On Saturday, March 23, last year, Vusumzi – the man with three phones, who spoke to his wife four or five times a day – called Connie for the last time.

“He said things were not fine. He said, ‘If my phone’s off, just know there’s no signal’.”

Later that night, she tried calling Vusumzi. She tried his comrades. Nobody answered. About 4 000km away, at a Y-junction just outside Bangui, night had fallen on a group of South African paratroopers from 1 Parachute Battalion. They had been ambushed by a strong rebel force, wrote Heitman: “Caught in an impossible position, they left the vehicles and fought themselves clear of the ambush, some in hand-to-hand fighting… evading groups of rebels, they made their way back into the base, one large group making their final dash.”

Vusumzi was not part of the group that made it back. On Monday morning, March 25, Joyce got a phone call.

“They were asking ‘Are you Joyce Ngaleka?

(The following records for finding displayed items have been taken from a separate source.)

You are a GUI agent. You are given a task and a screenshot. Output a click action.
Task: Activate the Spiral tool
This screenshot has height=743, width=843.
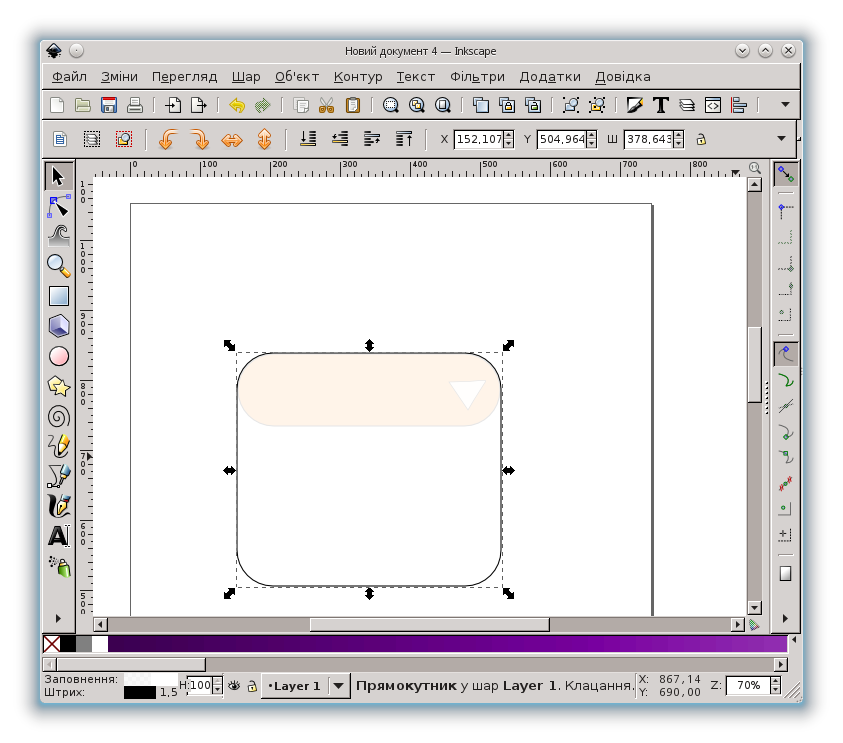(59, 416)
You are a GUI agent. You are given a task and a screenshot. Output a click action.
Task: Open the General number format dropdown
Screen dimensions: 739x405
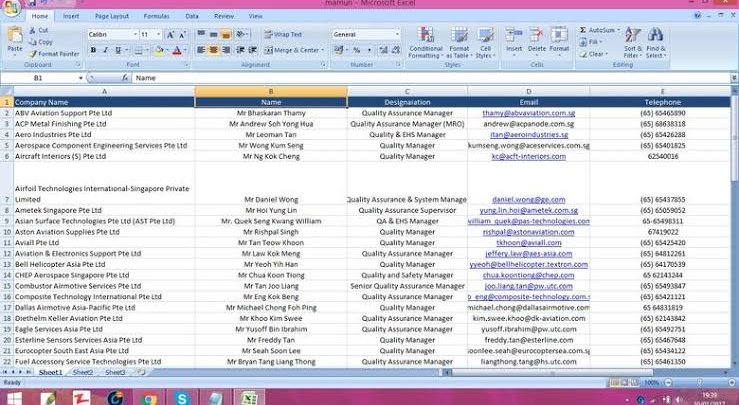pyautogui.click(x=396, y=34)
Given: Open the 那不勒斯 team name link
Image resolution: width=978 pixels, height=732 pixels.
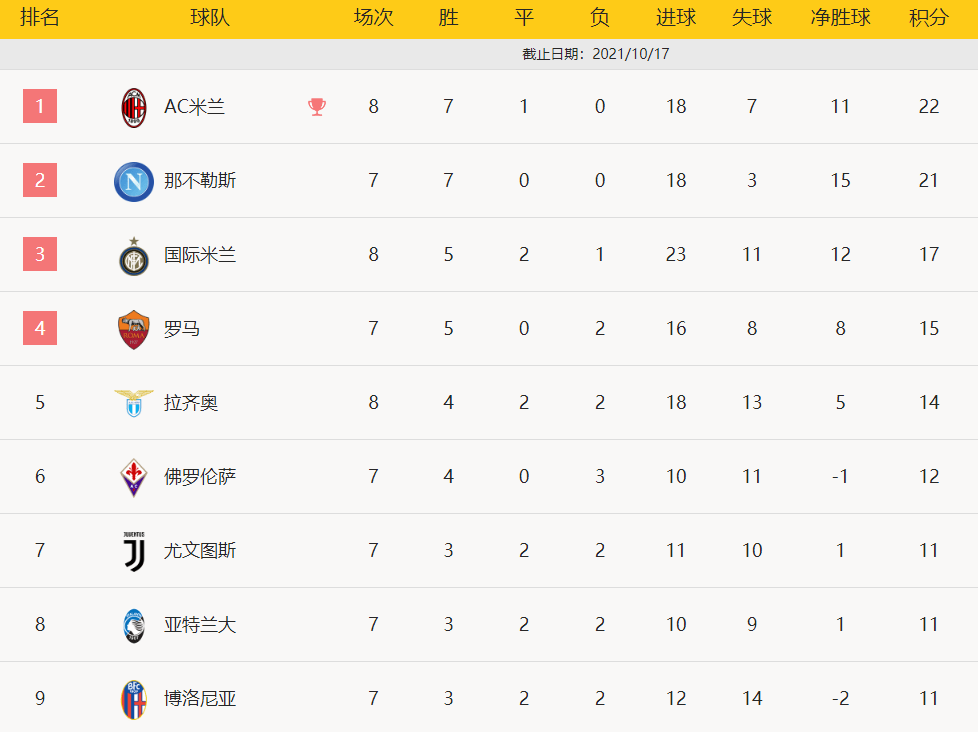Looking at the screenshot, I should point(200,181).
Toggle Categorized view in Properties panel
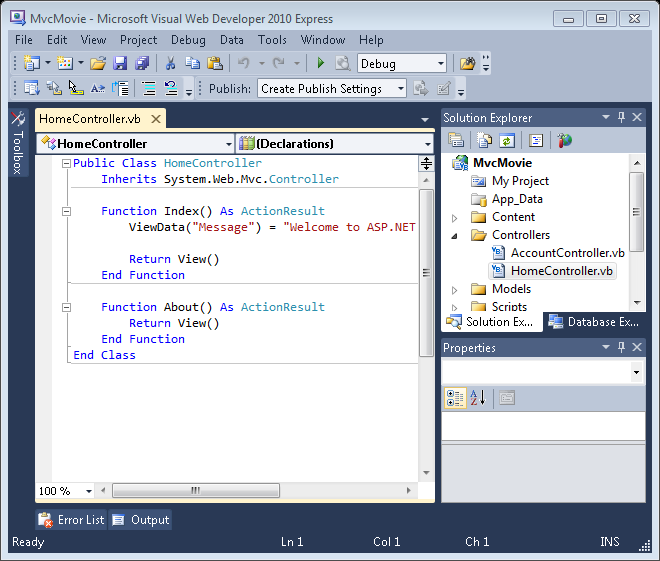Viewport: 660px width, 561px height. 455,398
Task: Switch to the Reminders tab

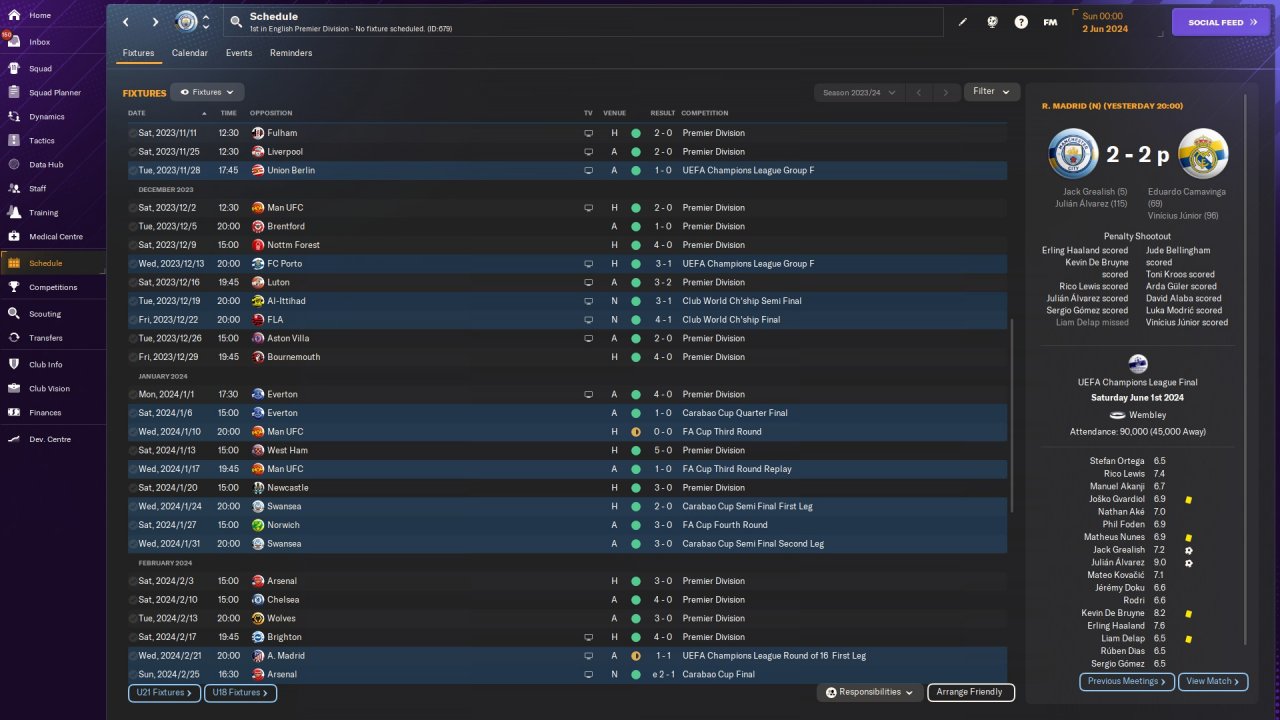Action: pos(291,53)
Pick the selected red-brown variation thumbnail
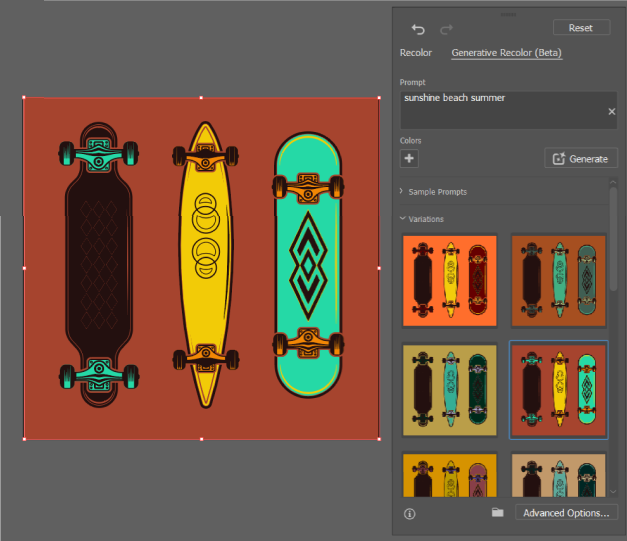Image resolution: width=627 pixels, height=541 pixels. tap(558, 390)
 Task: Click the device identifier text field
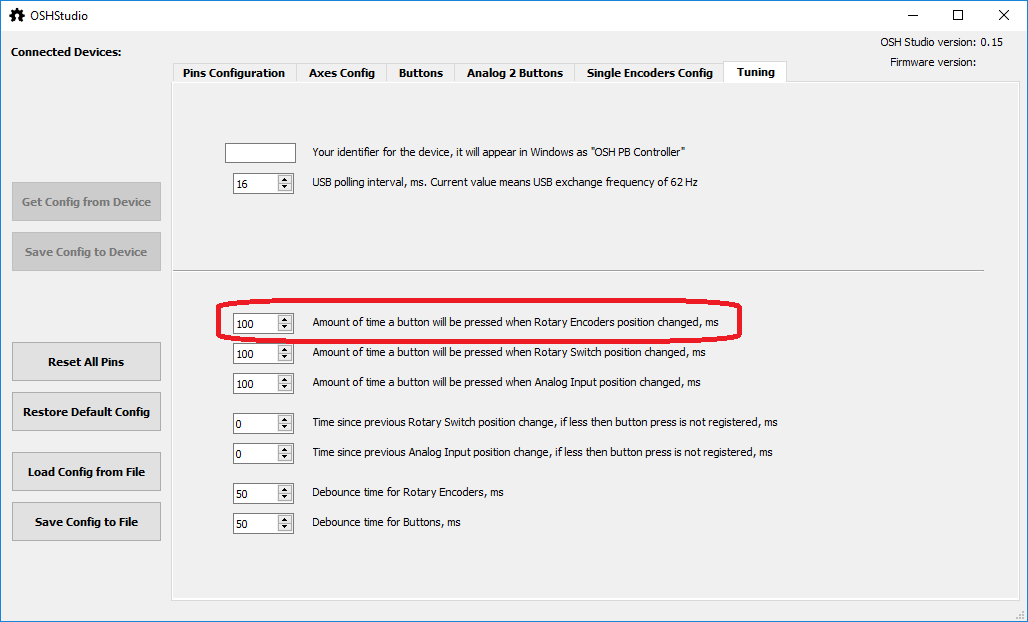260,153
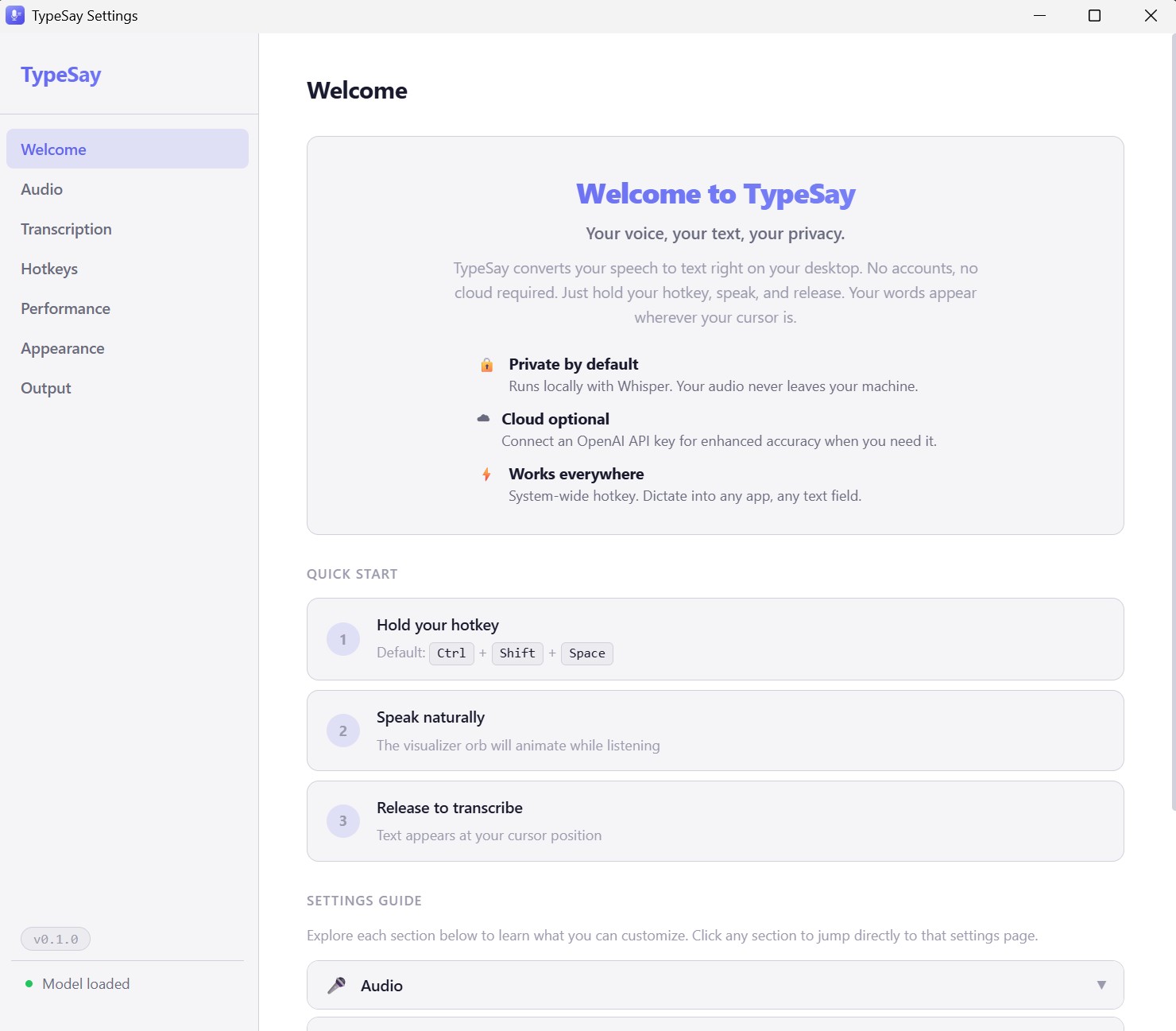Click the cloud icon next to Cloud optional

485,417

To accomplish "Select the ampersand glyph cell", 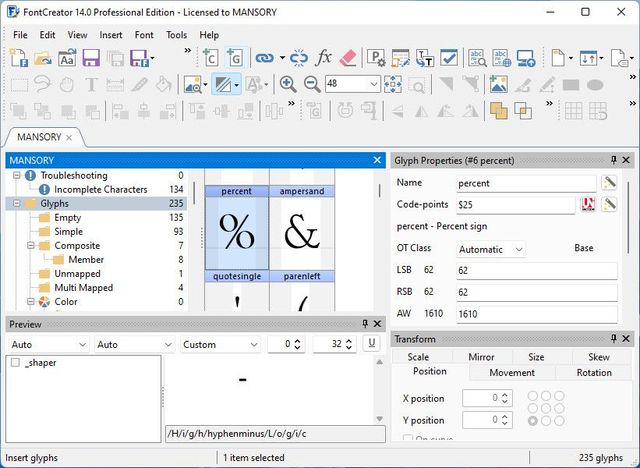I will [301, 232].
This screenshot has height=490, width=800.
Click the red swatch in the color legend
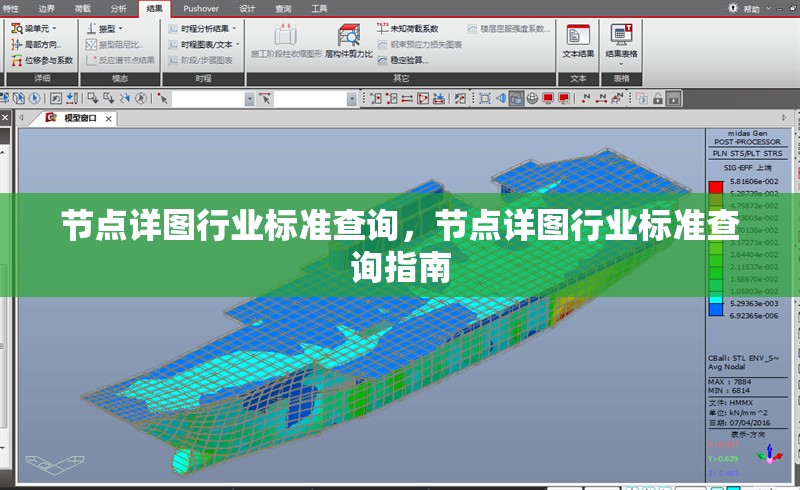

Where are you?’ I knew something was wrong. I said, ‘Stop asking me my name and get to the point’.”

In the background, she could hear screams. It was Connie.

The living room in Khayelitsha was quiet for a while after that, except for sniffs and the sound of a child playing somewhere in the background, Vusumzi’s child.

Buhle, 3, was called in and dutifully climbed up on to an aunt’s knee. She sat quietly in the room of crying adults.

If Heitman’s story is the closest available version of the truth about the Battle of Bangui, nobody’s ever told it to the Ngaleka family. “We wanted to know exactly what happened,” said Joyce, “but we only saw what was on the news on TV. We don’t know how they attacked them, how he died.”

It was a few minutes before Connie spoke. “My baby looks just like him.” You could see it, too – those same dreamy-lidded eyes under a camouflage cap. Buhle smiled shyly. “I cry every time I see her. She asks me every day, ‘Where is daddy?’ I don’t know what to tell her.”